(WRITTEN TASK) Extract the lines of the items from the line with "1360x768 pixels. Task: Open" to the line with "pos(457,274)", inclusive, and reproduce them without any change.

# DATASET ENTRIES start

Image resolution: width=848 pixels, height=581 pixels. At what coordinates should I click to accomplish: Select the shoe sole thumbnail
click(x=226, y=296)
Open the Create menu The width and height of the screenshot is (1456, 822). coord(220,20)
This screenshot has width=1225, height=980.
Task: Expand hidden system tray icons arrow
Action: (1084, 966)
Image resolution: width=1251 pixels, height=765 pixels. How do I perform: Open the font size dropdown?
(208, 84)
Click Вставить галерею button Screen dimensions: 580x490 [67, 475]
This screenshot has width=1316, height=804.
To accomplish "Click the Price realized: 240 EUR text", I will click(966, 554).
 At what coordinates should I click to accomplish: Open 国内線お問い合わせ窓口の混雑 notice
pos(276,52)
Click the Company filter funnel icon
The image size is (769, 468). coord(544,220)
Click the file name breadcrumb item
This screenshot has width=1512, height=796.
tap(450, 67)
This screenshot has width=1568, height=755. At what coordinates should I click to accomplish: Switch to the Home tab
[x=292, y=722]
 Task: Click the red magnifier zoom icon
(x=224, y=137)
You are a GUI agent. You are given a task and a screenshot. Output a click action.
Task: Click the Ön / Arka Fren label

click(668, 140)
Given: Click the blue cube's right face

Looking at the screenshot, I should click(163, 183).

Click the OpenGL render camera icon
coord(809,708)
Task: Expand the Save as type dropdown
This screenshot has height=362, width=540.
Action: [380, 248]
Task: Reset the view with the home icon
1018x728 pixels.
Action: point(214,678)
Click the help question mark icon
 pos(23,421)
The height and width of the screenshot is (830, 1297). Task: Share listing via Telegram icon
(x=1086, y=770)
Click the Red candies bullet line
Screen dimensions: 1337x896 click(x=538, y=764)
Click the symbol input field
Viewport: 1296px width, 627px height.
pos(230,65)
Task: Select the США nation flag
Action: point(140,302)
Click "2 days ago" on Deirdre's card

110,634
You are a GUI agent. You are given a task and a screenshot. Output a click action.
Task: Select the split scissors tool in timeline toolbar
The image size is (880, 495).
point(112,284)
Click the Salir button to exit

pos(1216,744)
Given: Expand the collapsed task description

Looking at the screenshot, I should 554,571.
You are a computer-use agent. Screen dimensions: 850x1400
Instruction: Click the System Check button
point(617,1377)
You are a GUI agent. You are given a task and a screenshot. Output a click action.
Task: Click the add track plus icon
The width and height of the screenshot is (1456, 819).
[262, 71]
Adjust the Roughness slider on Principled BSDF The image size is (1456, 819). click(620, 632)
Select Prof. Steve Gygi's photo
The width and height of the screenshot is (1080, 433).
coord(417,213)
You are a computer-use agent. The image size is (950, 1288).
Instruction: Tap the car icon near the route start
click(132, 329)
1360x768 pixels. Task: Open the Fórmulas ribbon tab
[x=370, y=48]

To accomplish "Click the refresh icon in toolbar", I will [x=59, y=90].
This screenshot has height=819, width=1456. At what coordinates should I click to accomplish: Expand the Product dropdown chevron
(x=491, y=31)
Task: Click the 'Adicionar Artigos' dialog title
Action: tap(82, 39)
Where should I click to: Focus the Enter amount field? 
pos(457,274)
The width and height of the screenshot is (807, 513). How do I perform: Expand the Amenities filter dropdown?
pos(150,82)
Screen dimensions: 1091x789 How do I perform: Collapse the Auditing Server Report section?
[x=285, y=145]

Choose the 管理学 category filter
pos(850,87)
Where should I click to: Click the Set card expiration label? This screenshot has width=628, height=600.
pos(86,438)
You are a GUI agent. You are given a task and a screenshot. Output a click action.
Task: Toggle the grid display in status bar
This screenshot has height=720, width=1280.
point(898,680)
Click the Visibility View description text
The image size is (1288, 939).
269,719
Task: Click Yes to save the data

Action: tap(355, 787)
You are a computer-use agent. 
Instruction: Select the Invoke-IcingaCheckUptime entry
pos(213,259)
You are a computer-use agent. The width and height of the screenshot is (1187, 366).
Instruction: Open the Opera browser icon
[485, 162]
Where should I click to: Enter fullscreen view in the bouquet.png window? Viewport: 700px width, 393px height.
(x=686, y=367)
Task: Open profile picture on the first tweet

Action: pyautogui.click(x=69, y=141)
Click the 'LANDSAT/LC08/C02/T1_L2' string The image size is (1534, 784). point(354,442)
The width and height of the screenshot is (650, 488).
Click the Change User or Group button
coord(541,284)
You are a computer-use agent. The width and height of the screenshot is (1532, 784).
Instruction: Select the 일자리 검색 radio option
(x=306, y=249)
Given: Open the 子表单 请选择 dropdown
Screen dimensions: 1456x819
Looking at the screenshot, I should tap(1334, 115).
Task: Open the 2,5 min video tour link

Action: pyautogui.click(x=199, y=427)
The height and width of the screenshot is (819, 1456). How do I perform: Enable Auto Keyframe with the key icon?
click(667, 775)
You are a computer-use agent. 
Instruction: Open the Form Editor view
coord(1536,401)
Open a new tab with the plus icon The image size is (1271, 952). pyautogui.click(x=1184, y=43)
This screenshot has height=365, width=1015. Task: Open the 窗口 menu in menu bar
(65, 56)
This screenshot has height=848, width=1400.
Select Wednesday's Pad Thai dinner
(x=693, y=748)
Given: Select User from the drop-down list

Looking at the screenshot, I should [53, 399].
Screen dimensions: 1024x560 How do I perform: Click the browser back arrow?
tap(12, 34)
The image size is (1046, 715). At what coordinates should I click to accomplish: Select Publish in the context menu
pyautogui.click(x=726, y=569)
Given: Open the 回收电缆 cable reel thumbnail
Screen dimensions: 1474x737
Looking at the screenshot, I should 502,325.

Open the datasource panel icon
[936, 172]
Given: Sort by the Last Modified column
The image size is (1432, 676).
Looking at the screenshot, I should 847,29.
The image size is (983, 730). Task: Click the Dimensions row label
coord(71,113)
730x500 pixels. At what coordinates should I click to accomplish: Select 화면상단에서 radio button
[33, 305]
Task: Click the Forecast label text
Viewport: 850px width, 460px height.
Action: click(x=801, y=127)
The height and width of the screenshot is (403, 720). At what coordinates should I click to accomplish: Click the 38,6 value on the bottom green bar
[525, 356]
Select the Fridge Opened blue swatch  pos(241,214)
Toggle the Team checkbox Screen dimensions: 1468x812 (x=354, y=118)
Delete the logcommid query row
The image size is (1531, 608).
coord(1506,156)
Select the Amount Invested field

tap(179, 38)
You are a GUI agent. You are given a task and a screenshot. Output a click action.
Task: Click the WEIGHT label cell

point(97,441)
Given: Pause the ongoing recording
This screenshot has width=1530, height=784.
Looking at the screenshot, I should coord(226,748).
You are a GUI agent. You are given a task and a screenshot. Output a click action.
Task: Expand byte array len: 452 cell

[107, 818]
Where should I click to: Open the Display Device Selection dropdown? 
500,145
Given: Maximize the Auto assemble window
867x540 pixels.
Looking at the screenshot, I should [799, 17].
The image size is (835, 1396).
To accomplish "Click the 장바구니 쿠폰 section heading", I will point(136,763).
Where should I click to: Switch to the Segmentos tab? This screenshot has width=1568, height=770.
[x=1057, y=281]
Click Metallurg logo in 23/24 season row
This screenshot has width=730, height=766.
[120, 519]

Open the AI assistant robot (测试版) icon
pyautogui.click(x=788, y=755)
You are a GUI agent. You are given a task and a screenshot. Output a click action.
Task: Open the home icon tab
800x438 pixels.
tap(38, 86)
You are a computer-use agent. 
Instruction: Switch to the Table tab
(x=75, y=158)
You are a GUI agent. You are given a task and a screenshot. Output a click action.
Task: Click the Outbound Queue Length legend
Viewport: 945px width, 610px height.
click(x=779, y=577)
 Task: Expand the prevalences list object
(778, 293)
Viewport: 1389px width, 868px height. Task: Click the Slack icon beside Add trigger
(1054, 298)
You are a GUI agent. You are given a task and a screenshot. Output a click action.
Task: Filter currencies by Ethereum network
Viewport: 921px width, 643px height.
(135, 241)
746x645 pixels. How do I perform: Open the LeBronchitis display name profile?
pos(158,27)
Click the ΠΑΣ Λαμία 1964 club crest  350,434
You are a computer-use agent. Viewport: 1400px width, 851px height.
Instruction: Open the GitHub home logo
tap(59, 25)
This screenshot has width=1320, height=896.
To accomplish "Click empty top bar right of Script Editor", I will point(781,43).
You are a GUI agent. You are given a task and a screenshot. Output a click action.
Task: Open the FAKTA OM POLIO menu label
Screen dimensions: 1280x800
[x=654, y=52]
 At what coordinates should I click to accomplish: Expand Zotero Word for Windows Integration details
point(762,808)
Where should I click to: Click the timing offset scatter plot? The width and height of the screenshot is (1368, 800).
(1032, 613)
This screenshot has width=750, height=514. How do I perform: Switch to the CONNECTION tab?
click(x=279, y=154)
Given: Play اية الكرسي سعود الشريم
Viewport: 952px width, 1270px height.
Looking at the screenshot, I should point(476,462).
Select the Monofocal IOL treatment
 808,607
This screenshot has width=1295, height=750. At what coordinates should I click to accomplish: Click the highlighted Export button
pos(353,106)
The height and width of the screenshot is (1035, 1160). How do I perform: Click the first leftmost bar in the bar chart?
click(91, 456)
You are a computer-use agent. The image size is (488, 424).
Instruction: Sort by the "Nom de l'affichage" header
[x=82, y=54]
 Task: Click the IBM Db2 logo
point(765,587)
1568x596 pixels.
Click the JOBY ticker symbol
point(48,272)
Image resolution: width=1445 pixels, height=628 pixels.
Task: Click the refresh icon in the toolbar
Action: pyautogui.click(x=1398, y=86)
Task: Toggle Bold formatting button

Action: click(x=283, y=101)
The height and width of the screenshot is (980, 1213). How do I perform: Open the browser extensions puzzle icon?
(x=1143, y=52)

# DATASET ENTRIES end

(TASK ANSWER)
1360x768 pixels. Task: Open the Fórmulas ribbon tab
[x=370, y=48]

To accomplish "Click the refresh icon in toolbar", I will [x=59, y=90].
This screenshot has height=819, width=1456. At what coordinates should I click to accomplish: Expand the Product dropdown chevron
(x=491, y=31)
Task: Click the 'Adicionar Artigos' dialog title
Action: tap(82, 39)
Where should I click to: Focus the Enter amount field? 
pos(457,274)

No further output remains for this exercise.